First, there must be an assessment of the creditworthiness of Alitalia, that is, an assessment of Alitalia’s capacity to repay that debt obligation.
Second, if Alitalia is deemed to be creditworthy, the assessment has to check if the conditions of the two State loans are in line with the conditions of comparable transactions in the market. That assessment would compare the conditions of the two State loans (interest rates, collateral, seniority, maturity, repayment schedule) with the conditions that a private lender would have granted for comparable loans.”
“(210) Furthermore, the economic considerations of the MEO could differ depending whether it has any existing exposure to the borrowing company. The Commission will assess the prior exposure of the Italian State to Alitalia. As it will be shown […] that prior exposure was not relevant for the MEO assessment of the two State loans. The Commission therefore considers that a standalone assessment of the two State loans is the one that a market economy operator, namely a lender, would have pursued in the position of the Italian State.”
The Commission assessed the MEOT in three different scenarios:
- a restructuring scenario with continued operation of Alitalia;
- a sales scenario in which Alitalia or its operating assets are sold in operation to a third party;
- a liquidation scenario, when the assets are sold under liquidation.

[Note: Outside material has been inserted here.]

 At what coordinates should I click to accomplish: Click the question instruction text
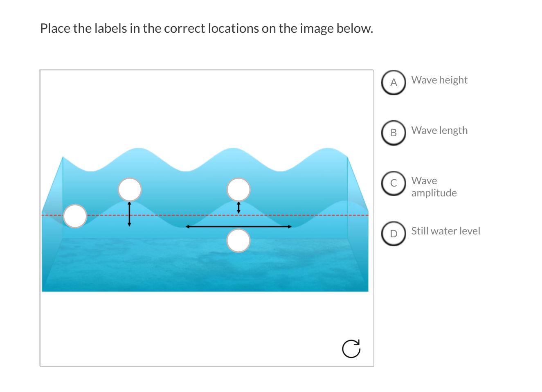point(207,28)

The first loan: EUR 600 million
With respect to the first loan, “(213) a market economy lender, at the time of granting the initial loan, would have compared the following two amounts:
(1) The EUR 630 million debt repayment at the six-month maturity, which is the sum of the amount of the principal (EUR 600 million) and the amount equivalent to 10% interest for a six-month period; and
(2) the expected cash available to Alitalia at the six-month maturity of the loan.”

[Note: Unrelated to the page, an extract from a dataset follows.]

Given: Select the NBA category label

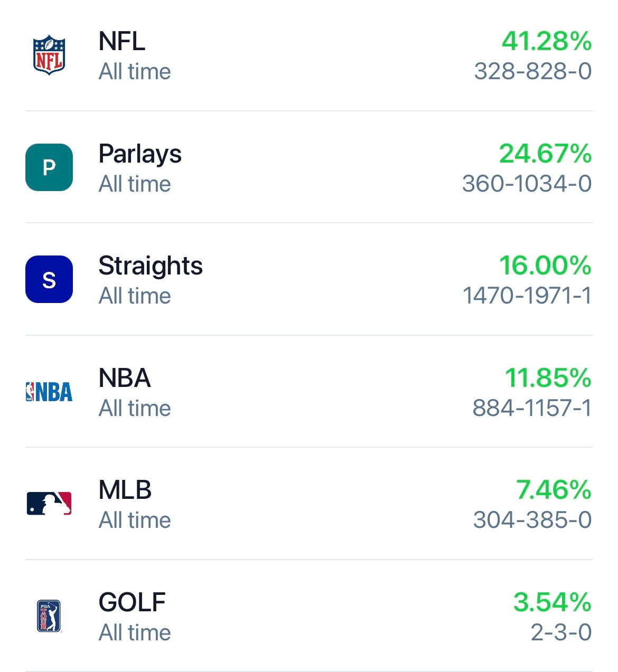Looking at the screenshot, I should click(125, 378).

The rate of interest of 10% was what Italy had charged for the loan.
“(214) A necessary condition for the initial loan to be in line with market conditions is that the latter amount (under point 2 above) is greater than the former amount (under point 1 above). In other words, it should be assessed whether a market economy lender would expect Alitalia to generate enough cash to repay the loan plus interest at the 6 months maturity.”

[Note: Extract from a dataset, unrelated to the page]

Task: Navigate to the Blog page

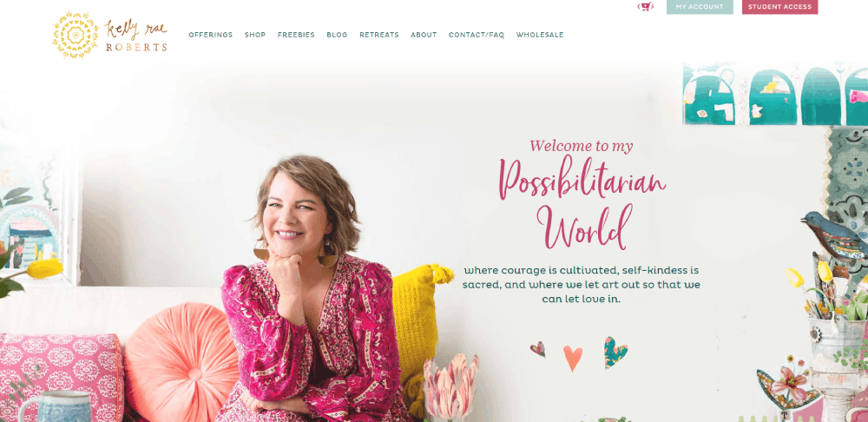Action: [x=337, y=35]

“(215) In addition, a market economy lender would have also assessed the riskiness of the initial loan, which depends on characteristics, such as seniority, maturity and collateralization, as well as the financial situation of Alitalia. Based on that assessment, a market economy lender would have decided on the interest rate of the loan reflecting the riskiness of the loan. Therefore, another necessary condition for the loan to be in line with market conditions is that the 10% interest rate should reflect the riskiness of the loan.”
“(216) Furthermore, at the time of granting the initial loan on 2 May 2017, a market economy lender would have considered that the options available to the extraordinary commissioners were the following: 1) to restructure Alitalia; or 2) to sell Alitalia either as a going concern or as an asset sale. A market economy lender would have also assessed the following elements regarding the financial situation of Alitalia: its past financial performance, its assets and liabilities and its expected future cash flows.”
Restructuring scenario: The Commission outlined the financial problems of Alitalia over a long period of time and confirmed that Italy had prior exposure of a mere 1% as an indirect shareholder via other shareholdings. This minuscule exposure did not justify the risk Italy assumed through the loan. Moreover, the act placing Alitalia under extraordinary administration meant that shareholders could not exercise their rights. According to the Commission, a market operator would have disregarded its indirect exposure to Alitalia.
When the loan was provided to Alitalia, the company was projecting negative cash flows. Therefore, “(249) under a restructuring scenario, an MEO in the situation of the Italian State would have considered in its assessment the past and expected cash flow positions of Alitalia available in May 2017. On the basis of that information, it would have concluded that the expected cash flows of Alitalia between May and October 2017 could not be sufficient to reimburse the principal of the initial loan and the possible interests. Therefore, an MEO would not have granted such a loan to Alitalia.”
Sale scenario: The Commission, first, defined the relevant factors: “(251) In a sale scenario, a market economy lender would expect the amount of cash available at the maturity of the initial loan to depend on the following factors:
(1) the cash that Alitalia generates or loses from the time it receives the initial loan until when it is sold, i.e. the change in cash balance;
(2) the timing of completion of the sale process; and
(3) the sale proceeds.”
The Commission examined all three factors and found that the cash balance would be negative, the poor performance and deep indebtedness of Alitalia made it unlikely that its sale could be completed within six months and that, because of its substantial liabilities, the net proceeds from a sale would be less than the amount of the loan plus interest.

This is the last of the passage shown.